> LESETEXT:
──────────────────────────────

Zum Tod von Gordon Lightfoot: Der Melancholiker

Im Stall mit Bob Dylan: Zum Tode des großen Songwriters Gordon Lightfoot
Irgendwann war es an der Zeit, dem Mentor etwas zurückzugeben. Er liebe jeden Song von Gordon Lightfoot, hat Bob Dylan einmal über seinen kanadischen Kollegen gesagt. Und wann immer er eins seiner Lieder höre, so Dylan weiter, wünschte er, es möge niemals enden.
Nun ist der Songwriter und Sänger Gordon Lightfoot im Alter von 84 Jahren in Toronto gestorben. Nach einem Bauch-Aorten-Aneurysma im Jahre 2002 hatte er deutlich kürzertreten müssen, zwei Jahre später aber legte er mit dem Album „Harmony“ neue Aufnahmen vor und ging anschließend wieder auf eine kurze Tournee.
Lightfoot und Bob Dylan waren einander bereits in den frühen 60er Jahren begegnet, sie gehörten beide demselben Stall an, wie sie einmal bemerkten. Ihr Stallmeister war Albert Grossman, ein einflussreicher Impresario und Manager, dessen Frau Sally in einem auffällig roten Kleid auf dem Cover von Dylans Album „Bringing It All Back Home“ (1965) posierte. Unter vielen anderen Stars der frühen Pop-Jahre hatte Grossman auch Janis Joplin und das Folk-Trio Peter, Paul and Mary unter Vertrag. Für Letztere hatte Lightfoot bereits einige Songs geschrieben, ehe er dem von Bob Dylan etablierten Prinzip folgte, die eigenen Songs gleich selbst zu singen und aufzunehmen. Einer seiner frühen Hits, „Early Morning Rain“, wurde jedoch durch Elvis Presley bekannt, später nahm Bob Dylan ihn für sein Album „Self Portrait“ auf.

──────────────────────────────

> VORLIEGENDE DATEN:
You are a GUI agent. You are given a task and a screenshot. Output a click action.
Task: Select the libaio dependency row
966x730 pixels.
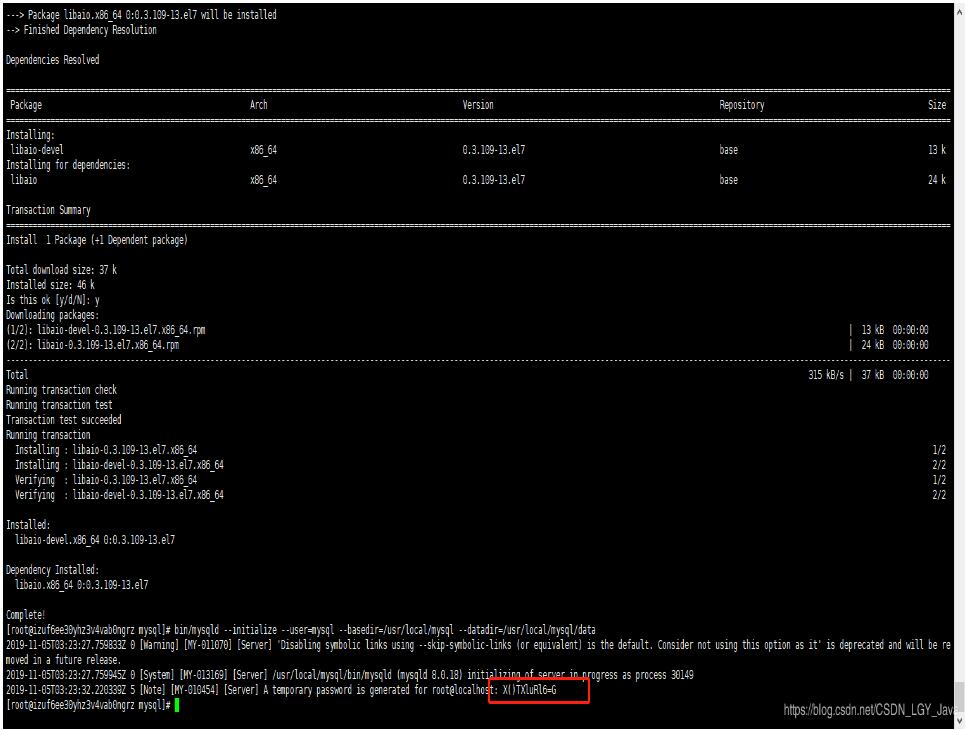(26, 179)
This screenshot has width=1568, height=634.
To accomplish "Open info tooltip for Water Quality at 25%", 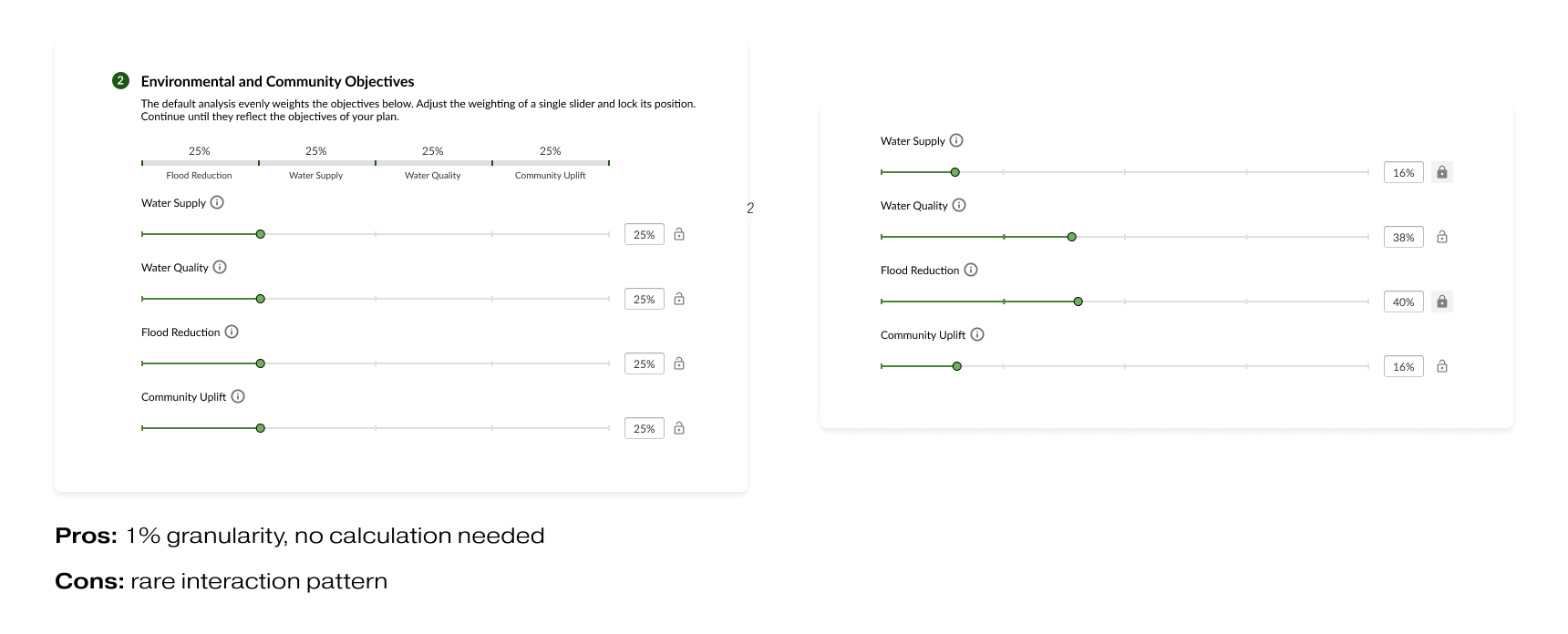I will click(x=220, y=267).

──────────────────────────────

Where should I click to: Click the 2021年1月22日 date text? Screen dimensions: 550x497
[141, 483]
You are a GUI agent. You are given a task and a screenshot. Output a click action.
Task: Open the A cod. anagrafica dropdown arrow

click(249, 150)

──────────────────────────────

> AUFGABEN:
a - Beantworte diese Fragen zum Nachruf auf Gordon Lightfoot:
(i) In welchem Alter starb Gordon Lightfoot?
(ii) Welches Album veröffentlichte er zwei Jahre nach seinem Bauch-Aorten-Aneurysma?
(iii) Durch wen wurde sein früher Hit „Early Morning Rain“ bekannt?
b - Schreib aus dem Nachruf auf Gordon Lightfoot den Abschnitt von „Zum Tod von“ bis „möge niemals enden.“ wortgetreu ab.

> LÖSUNGEN:
a -
(i) Mit 84 Jahren.
(ii) „Harmony“.
(iii) Durch Elvis Presley.

b -
Zum Tod von Gordon Lightfoot: Der Melancholiker

Im Stall mit Bob Dylan: Zum Tode des großen Songwriters Gordon Lightfoot
Irgendwann war es an der Zeit, dem Mentor etwas zurückzugeben. Er liebe jeden Song von Gordon Lightfoot, hat Bob Dylan einmal über seinen kanadischen Kollegen gesagt. Und wann immer er eins seiner Lieder höre, so Dylan weiter, wünschte er, es möge niemals enden.